He struggled upward. After a while he seemed to lose himself entirely, drifting away to other places, other times. He saw Erchester and the countryside beyond as they had looked from the bellchamber atop Green Angel Tower—the rolling hills and fenced farms, the tiny houses and people and animals laid out below him like wooden toys on a green blanket. He wanted to warn them all, tell them to run away, that a terrible winter was coming.
He saw Morgenes again. The lenses that the old man wore glinted in a beam of afternoon light, making his eyes flash as though some greater-than-ordinary fire burned within him. Morgenes was trying to tell him something, but Simon, young, stupid Simon, was watching a fly buzzing near the window. If only he had listened! If only he had known!
And he saw the castle itself, a fantastic hodgepodge of towers and roofs, its banners rippling in a spring wind. The Hayholt—his home. His home as it had been, and would never be again. But, oh, what he would give to turn Time in its track and send it rolling backward! If he could have bargained his soul for it … what was a soul worth, anyway, against the happiness of home restored?

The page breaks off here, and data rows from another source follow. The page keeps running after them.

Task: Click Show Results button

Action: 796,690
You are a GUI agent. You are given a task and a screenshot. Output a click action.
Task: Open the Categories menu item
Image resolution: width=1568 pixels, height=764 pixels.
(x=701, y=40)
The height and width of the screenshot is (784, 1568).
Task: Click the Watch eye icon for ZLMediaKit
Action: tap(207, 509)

The sky behind the Hayholt lightened as if the sun had emerged from behind a cloud. Simon squinted. Perhaps it was not spring after all—perhaps it was high summer …?
The Hayholt’s towers faded, but the light remained.
Light!
It was a faint, directionless sheen, no brighter than moonglow through fog—but Simon could see the dim form of the step before him, his dirt-crusted, scabby hand flattened upon it. He could see!
He looked around, trying to determine the source of the light. As far as he could see ahead of him, the steps wound upward. The light, faint as swamp-fire, came from somewhere above.
He got to his feet, swayed woozily for a moment, then began to walk upright once more. At first the angle seemed strange and he had to clutch the wall for support, but soon he felt almost human. Each step, laborious as it seemed, was taking him closer to the light. Each twinge of his wounded ankle was taking him nearer to … what? Freedom, he hoped.
What had seemed an unlimited vista during the blinding flash of light now abruptly closed off above him. The stairs opened out onto a broad landing, but did not continue upward. Instead, the stairwell had been sealed off with a low ceiling of crude brick, as though someone had tried to cork the stair-tower like the neck of a bottle—but light leaked through at one side. Simon shuffled toward the glow, crouching so that he would not bump his head, and found a place where the bricks had fallen down, leaving a crevice that seemed just wide enough for a single person to climb. He jumped, but his hands could only touch the rough brick lining the hole; if there was an upper side, it was out of his reach. He jumped again, but it was useless.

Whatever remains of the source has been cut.